We can't physically look and see if a kid who appears to be perfectly normal is really quite ill inside from a poor diet or at risk of becoming so. I have seen school lunches that are simply horrid. I believe that my stepdaughter's school abused her and caused her physical harm during a party where she came home stuffed with cookies, cake and candy. She knew better than to eat all that, so when she came home with her eyes glazed over and very quiet, I wasn't sure why because she didn't tell me until later. Now I know that next time I see her like that, I need to take her to the doctor because she very likely had a dangerous amount of sugar in her blood. Some of the parties at school are insane in what they offer kids. I've seen a table for a class of 24 kids, 7-8 years old, loaded with stuff each kid brought in. Each one expected to bring in 24 servings. Cupcakes, cake, packets of candy, cans of soda, cookies, chips, donuts, you name it. The kids end up with 24 different junk foods, and you know that the serving sizes are typically way too big for the average 7-8 year old.

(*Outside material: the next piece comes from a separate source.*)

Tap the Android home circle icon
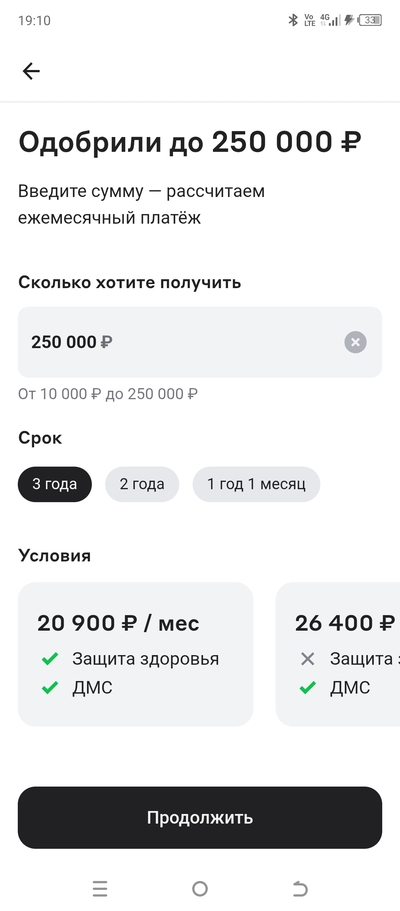 click(200, 888)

Why isn't DHS stepping into the schools to stop this insanity?
What about the epidemic of kids reaching puberty at ridiculously early ages and the refusal of many to relate it to what it is...a diet of foods pumped full of growth hormones, chemicals, and other drugs? People have little to no control over what is sold in the grocery store. In TONS of places, buying organic is too expensive for an average family to afford. Even a kid on what appears to be a healthy diet may actually be very unhealthy. There are kids who eat nothing but junk and don't get overweight, but they do have vitamin deficiencies and/or are causing long term damage to their bodies. This is just as bad as being overweight or underweight, provided that the definition of over and under is not just according to the growth chart, but takes the child's body type and family history into consideration.
Not exercising is bad for a kid. What about a child who is out of shape? What about a child whose eyes are being destroyed by hours of video games and television? There are so many ways to be physically unhealthy in ways that will have ill effects on the body, so why focus only on the ones that can be suspected because of physical appearances?
Maybe, just maybe, the problems in this country with overweight kids could be helped not by DHS workers, but could start with better regulation of the nation's food supply. Stop giving animals growth hormones and drugs, stop with genetically modified foods, and by all means make sure that foods have warning labels that let people know this is what the food contains and is so that people know what they are feeding their families.
That's where to start. Not with DHS. DHS is not the solution to overweight children.